2/10/10

Regresando a la actividad

Con el comienzo de las clases, todo se ha ralentizado. Ha comenzado la vida social y, muy a mi pesar, he tenido que salir de la madriguera. Inauguraciones, conferencias, exposiciones... vamos, trabajo, que me ha apartado de mi pequeño paraíso artificial de lectura y escritura. Desde hace una semana no he podido apenas leer una novela. La última que acabé fue Mi amor desgraciado, de Lola López Mondéjar (Siruela). Me encantó. Una novela terrible que cuestiona y pone en jaque las ideas sobre el amor materno y los límites entre el odio y el amor. En cuanto tenga tiempo haré una reseña como Dios manda. Pero ahora, todo se ha acelerado de nuevo, aunque yo intento mantenerlo ralentizado.

La novela está abandonada ya casi dos semanas. Otros compromisos de escritura me requieren. Escribir sobre la ética del comisariado para una importante revista internacional me está quitando el tiempo que tenía dedicado a mi entretenimiento. Ahora me he tenido que volver a poner con textos clásicos de ética y aplicarlos a la labor del comisario transcultural. Pero estoy disfrutando. Sobre todo me está fascinando de nuevo Simon Critchley (La demanda infinita. La ética del compromiso y la política de la resistencia). Es un texto lúcido, claro y posicionado. Se podrá o no estar de acuerdo con él (yo de momento lo estoy), pero lo cierto es que Critchley mantiene una posición clara respecto a la ética y a la política. Por otro lado, también conferencias y comunicaciones varias me llevan por otros temas a los que ya estaba tardando en volver. En breve recuperaré a Benjamin y retomaré mi investigación de Williamstown, que se había quedado en el aire durante el verano.

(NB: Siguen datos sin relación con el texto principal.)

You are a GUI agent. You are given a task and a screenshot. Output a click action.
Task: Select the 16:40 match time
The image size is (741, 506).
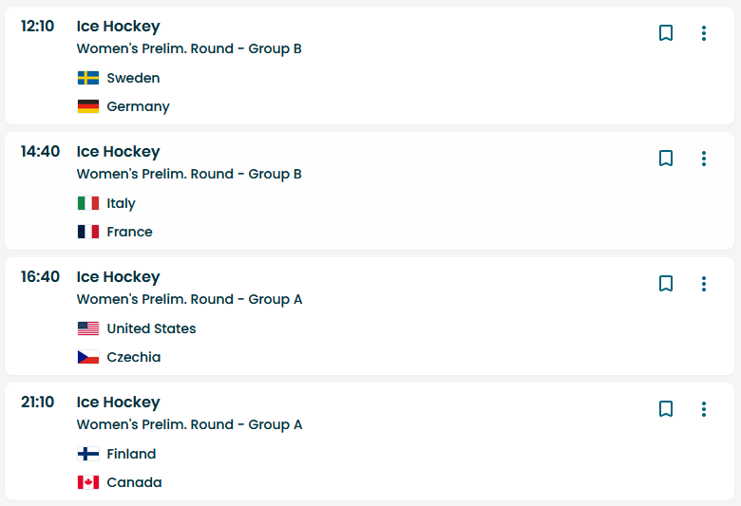tap(40, 277)
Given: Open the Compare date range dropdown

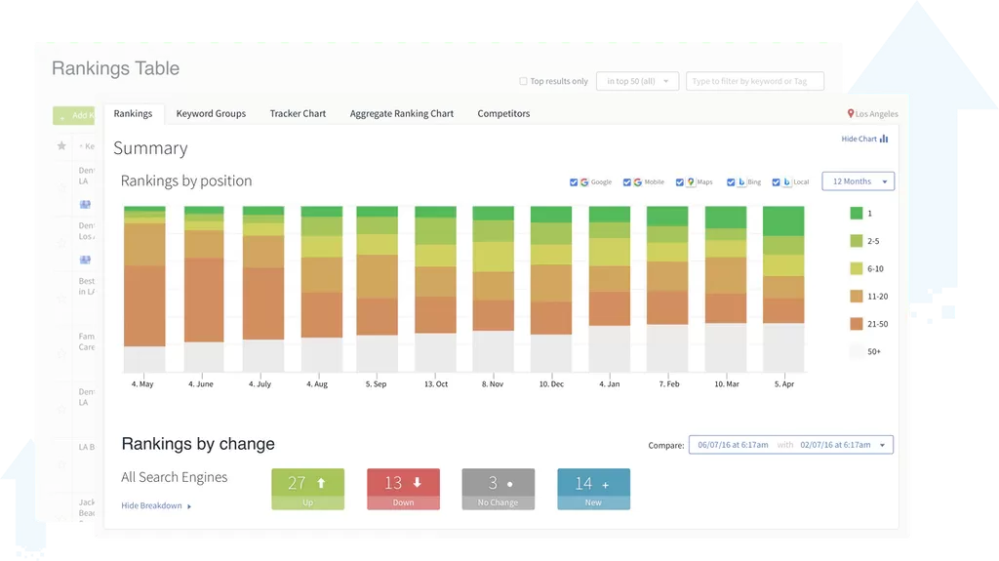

Aunque lo que más me atrae ahora es de nuevo la música. Hace dos semanas me lié la manta a la cabeza y acabé comprándome un sintetizador Korg M50. Siempre había soñado con tener algo así. Y como últimamente, siempre que puedo, no me privo de los sueños e intento no dejar las cosas para otro momento (no vaya a ser que no llegue), pues decidí hacerme con mi soñado objeto de deseo. Aunque intento que no me coma todo el tiempo, lo cierto es que es una maravilla y que se me van las horas frente al teclado intentando hacerlo funcionar (cosa que no es, ni mucho menos, fácil).

Ahora me ha dado por la música electrónica. Y, con un amigo, nos hemos enfrascado en un proyecto musical: B-Clara (no me preguntéis de dónde viene el nombre que no lo sé). De momento sólo hay un tema producido (I cry), raro de narices, y varios por venir. Y la verdad que es con lo que más disfruto (junto, claro está, a esa novela que cada vez más se queda sin tiempo de escritura). Hace dos semanas el tema sonó en La Yesería, uno de los bares por los que ciertos jueves nocturnos me dejo caer, y la emoción que sentí al ver que la gente lo bailaba y sobre todo no se percataba de que aquello no pertenecía a la secuencia lógica de canciones allí programadas (The Ting Tings, Jamaica, etc.) fue indescriptible.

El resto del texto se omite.